Guatemala`s Plastic Ban


Guatemalan Landscape I (Painting by Carin Steen)
n the fisrt day of 2019's Global Climate Strikes, Guatemala’s government announced it will ban all single-use plastic bags and disposable utensils. The country will have two years to find alternatives for plastic cups and straws.

Great news! But is it?

Everyone who lives in Guatemala has been stuck at least one behind one of those (in)famous chicken busses and knows about its big black clouds of exhaustion fumes. Mining companies dump their waste wherever they bloody like it.  The gorgeous Lake Atitlan is an open sewer. The pollution of the Motagua River not only poses a serious risk to public health, but is also destroying the Mesoamerican Reef. So is a plastic ban really going to make a difference?



The problem is that there are too many problems.



One of them is people´s attitude. Of course children learn at school where trash should go and to take care of the environment. But it`s a sort of a theoretical knowledge that isn`t often applied. Or thought through. Example: Last May I was painting a mural at a school while the children celebrated National Tree Day. Besides the regular national anthem, prayer and many speeches (including a looong one by the director about all the obstacles she had overcome in order to get the school some computers), the celebration mainly consisted of each grade presenting a huge tree made of paper. Made of PAPER!!! And to make matters worse, while the festivities were going on, some workmen were cutting down a big tree on the schoolyard. And no one even blinked.
People know. But people don´t act.



Another problem. Trash collection. In Antigua Guatemala, trash collection is a private affair. You pay one of the “companies” to dispose of your trash. On specific days guys knock on your door and haul your crap to a lorry from which the trash is dumped at the municipal garbage heap. Or so you hope. Who checks where the trash really goes? Not that I doubt those guys, the thing is, there is just no control. As there is no control of who pays for garbage collection and who doesn´t. In the small town I used to live there were plenty of people who didn´t and dumped their trash at the creek. Or behind my house. But to be fair, in the town I used to live in Honduras, garbage collection was serviced by the municipality, there was no way not to pay, but people still threw their trash on the streets anyway. 
Guatemalan Landscape II (Painting by Carin Steen)


Of course there wouldn’t be as much trash if there wasn`t so much single-use plastic. And the poorer people are, ironically enough, the more plastic. If you walk into any tiny neighbourhood store, the amount of plastic packaging is simply appalling. Besides some eggs, tomatoes and onions, everything else is covered in plastic and most of it individually wrapped. Because people are poor. It is less money (not cheaper) to buy a sachet of shampoo than a whole bottle (and no, those fantastic packaging-free shampoo tablets are NOT widely available to the poor!).  Cookies, drinks, oil, sauces, chips, candy, everything comes in mini amounts with maxi packaging, so you think you get something worth your money. While wat you really do is buying trash, of course. But hat argument doesn’t fly when you only have a few cents in your pocket, just enough to buy some crisps and a soda. 

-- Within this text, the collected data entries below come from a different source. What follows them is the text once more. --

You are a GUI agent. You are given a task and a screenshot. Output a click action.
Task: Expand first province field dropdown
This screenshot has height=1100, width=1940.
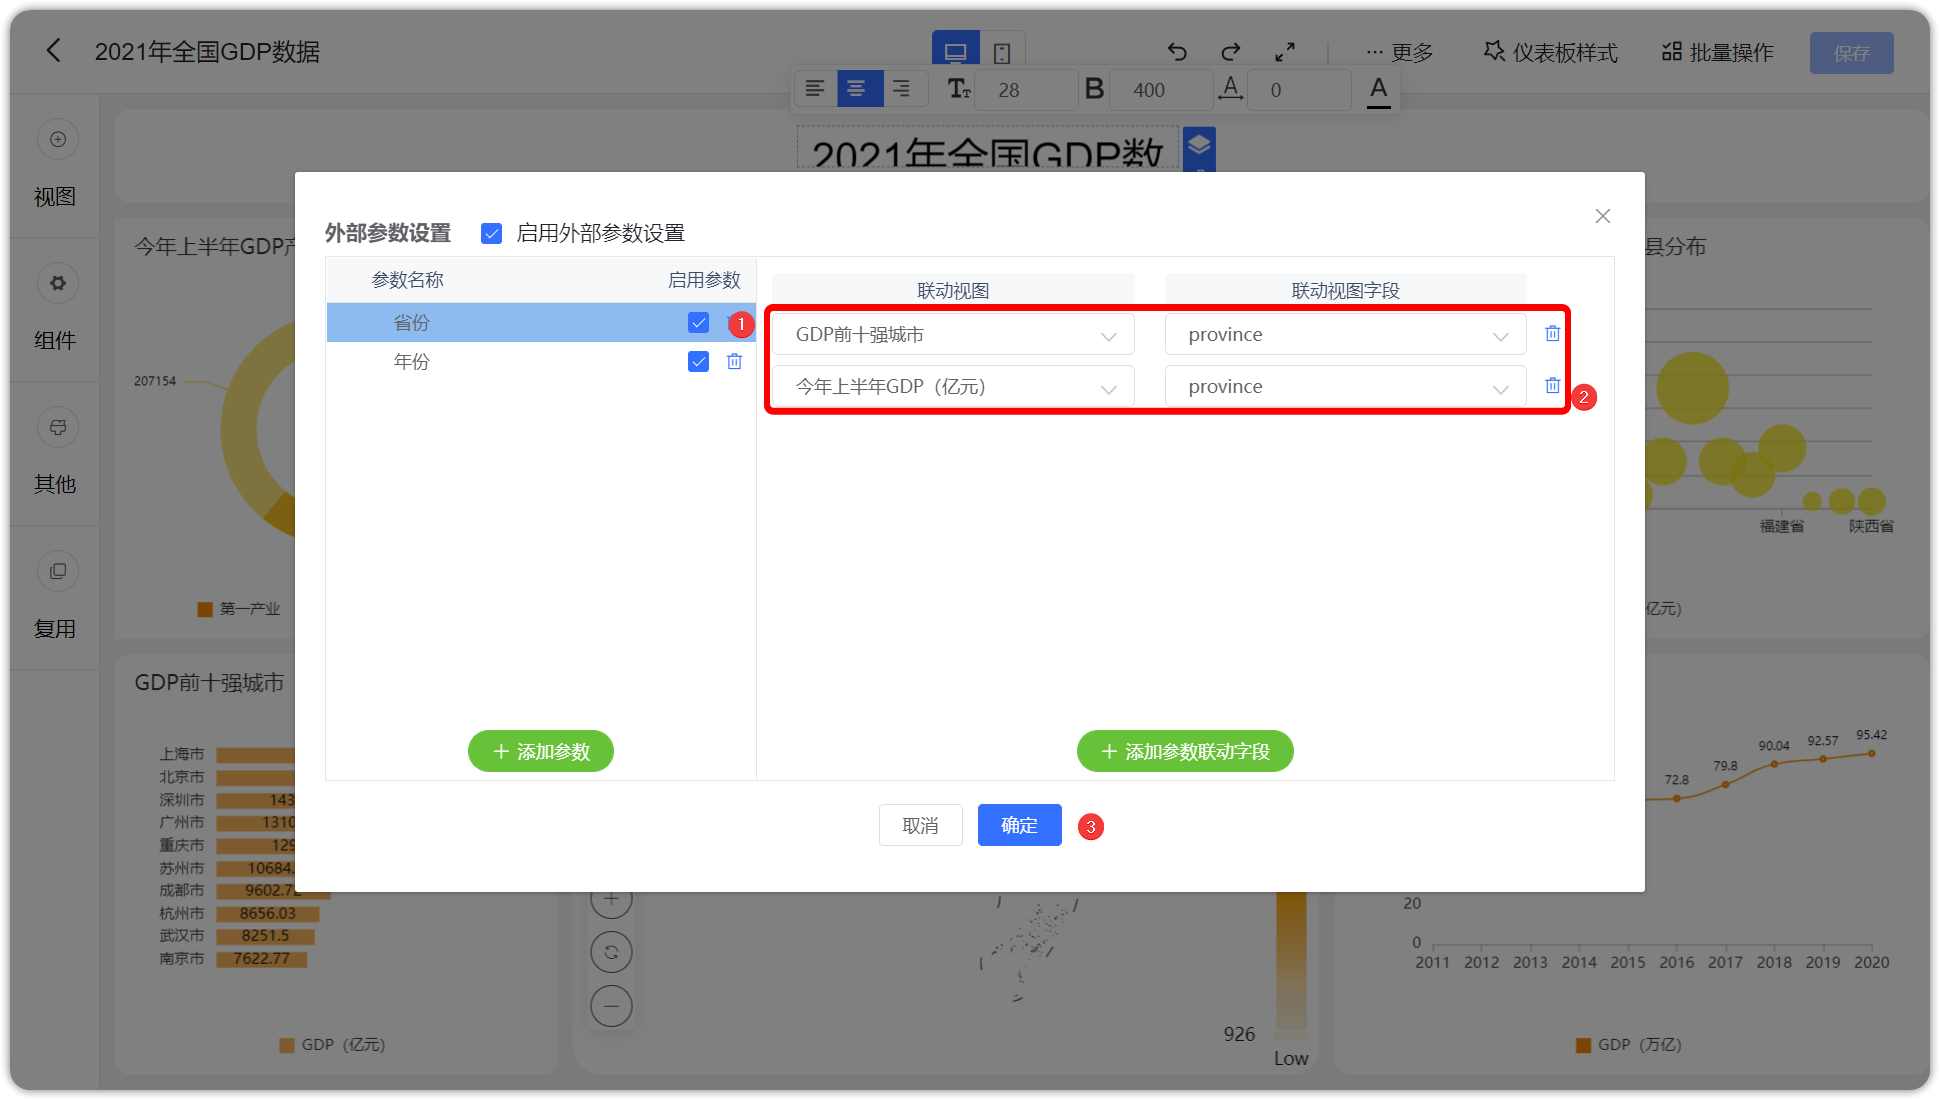point(1345,334)
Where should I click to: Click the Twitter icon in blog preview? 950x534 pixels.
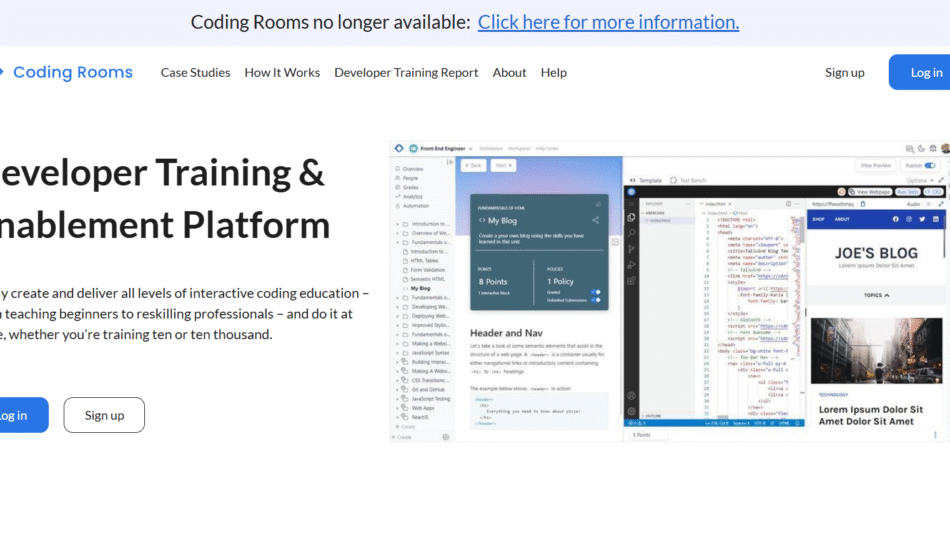click(924, 219)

For years, in my work with kids in Central America, I’ve addressed the trash problem in any possible way I could think of but it seems to be a lost fight. Garbage slogans and songs got forgotten, bins got stolen, signs got ruined and pollution continued. And I still don`t know why. Of course, if you go to small mountain villages, it wasn`t all too long ago that trash wasn`t a problem at all. You threw everything, all organic, out through the window and it got taken care of by dogs, pigs, chickens or bugs. The transformation from pure organic waste to an avalanche of single-use plastic went much faster than the disposal of it, not to mention recycling.



Funnily enough, if you ask a kid, or anyone, for that matter, whether she/he prefers a clean environment over a littered one, the answer is always yes. But oh so little is being done about it. Although, I must say I was thrilled to see that this year some schools in Central America instead of marching for Independent Day, cleaned their community or planted trees. Isn’t taking care of your country real patriotism? Please people keep that in mind next Semana Santa when you flock to coast and rivers and leave literally tons of your CRAP on shores and beaches! Not fun at all! And you know what, it can be done! Spending much time on the beach in Northern Spain this summer, I’m baffled every time I find the beach squeaky clean in the early mornings, knowing that just hours earlier hundreds of people spent their day there.  Every morning. It CAN be done! Really, not difficult at all.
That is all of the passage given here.